■ **Directions**
Read the material below and count the lines holding the string "نسخه". Give that count with nothing added.

>>>>

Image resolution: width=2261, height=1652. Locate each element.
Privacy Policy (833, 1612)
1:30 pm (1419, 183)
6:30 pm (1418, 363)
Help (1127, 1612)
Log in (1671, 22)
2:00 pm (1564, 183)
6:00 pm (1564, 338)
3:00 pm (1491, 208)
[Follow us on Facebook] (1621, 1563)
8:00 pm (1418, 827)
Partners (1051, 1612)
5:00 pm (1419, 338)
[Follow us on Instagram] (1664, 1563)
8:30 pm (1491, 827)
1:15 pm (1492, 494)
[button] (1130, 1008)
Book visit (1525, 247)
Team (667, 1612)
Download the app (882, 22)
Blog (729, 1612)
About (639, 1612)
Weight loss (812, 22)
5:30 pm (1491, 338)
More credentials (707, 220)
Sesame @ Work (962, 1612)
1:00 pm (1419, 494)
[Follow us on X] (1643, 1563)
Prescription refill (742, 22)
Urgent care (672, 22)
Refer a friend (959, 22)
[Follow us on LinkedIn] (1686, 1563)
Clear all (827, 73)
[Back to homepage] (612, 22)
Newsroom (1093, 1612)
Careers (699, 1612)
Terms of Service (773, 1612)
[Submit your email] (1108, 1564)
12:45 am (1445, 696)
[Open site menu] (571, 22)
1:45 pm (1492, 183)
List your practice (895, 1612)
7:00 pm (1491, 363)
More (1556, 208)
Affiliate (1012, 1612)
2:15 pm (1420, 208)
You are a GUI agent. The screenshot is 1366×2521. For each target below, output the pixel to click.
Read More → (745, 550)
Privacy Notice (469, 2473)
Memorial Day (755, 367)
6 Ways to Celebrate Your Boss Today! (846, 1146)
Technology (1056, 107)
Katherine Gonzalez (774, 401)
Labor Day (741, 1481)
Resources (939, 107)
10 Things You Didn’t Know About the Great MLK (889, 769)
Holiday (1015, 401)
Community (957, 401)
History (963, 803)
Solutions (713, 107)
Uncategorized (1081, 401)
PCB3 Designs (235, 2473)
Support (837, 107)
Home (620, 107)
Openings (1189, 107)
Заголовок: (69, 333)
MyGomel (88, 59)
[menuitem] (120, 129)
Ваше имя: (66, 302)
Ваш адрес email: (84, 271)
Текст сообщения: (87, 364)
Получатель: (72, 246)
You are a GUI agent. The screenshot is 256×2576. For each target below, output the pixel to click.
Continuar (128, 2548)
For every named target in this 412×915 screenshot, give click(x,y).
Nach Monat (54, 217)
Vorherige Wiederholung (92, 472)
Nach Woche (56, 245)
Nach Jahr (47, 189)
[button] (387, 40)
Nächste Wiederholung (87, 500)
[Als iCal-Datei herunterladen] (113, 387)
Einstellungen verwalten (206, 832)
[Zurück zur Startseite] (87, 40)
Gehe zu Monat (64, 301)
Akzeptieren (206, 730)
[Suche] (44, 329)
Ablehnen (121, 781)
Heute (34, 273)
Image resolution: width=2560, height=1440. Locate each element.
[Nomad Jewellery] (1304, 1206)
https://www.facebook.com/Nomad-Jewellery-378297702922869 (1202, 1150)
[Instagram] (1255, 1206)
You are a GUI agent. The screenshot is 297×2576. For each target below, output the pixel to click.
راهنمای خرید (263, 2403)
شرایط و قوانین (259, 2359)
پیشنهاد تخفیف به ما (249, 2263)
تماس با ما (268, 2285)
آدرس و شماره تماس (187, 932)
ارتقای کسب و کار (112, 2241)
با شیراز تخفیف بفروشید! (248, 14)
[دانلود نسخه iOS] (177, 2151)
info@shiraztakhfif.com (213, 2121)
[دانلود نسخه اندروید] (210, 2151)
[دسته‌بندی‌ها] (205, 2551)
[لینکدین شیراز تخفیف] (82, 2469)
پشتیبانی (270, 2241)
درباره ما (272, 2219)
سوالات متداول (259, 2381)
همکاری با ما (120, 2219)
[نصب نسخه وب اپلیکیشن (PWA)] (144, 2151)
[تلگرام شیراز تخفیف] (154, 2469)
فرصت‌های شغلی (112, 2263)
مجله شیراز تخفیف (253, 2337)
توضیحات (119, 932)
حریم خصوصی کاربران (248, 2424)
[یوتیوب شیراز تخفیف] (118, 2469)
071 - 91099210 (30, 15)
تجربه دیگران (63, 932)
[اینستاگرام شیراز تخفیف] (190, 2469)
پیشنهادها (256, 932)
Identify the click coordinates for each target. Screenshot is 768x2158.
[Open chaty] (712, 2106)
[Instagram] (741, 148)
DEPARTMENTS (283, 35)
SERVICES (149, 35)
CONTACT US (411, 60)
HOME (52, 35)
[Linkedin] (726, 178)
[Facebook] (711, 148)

<<<<

■ **Solved exercise**
3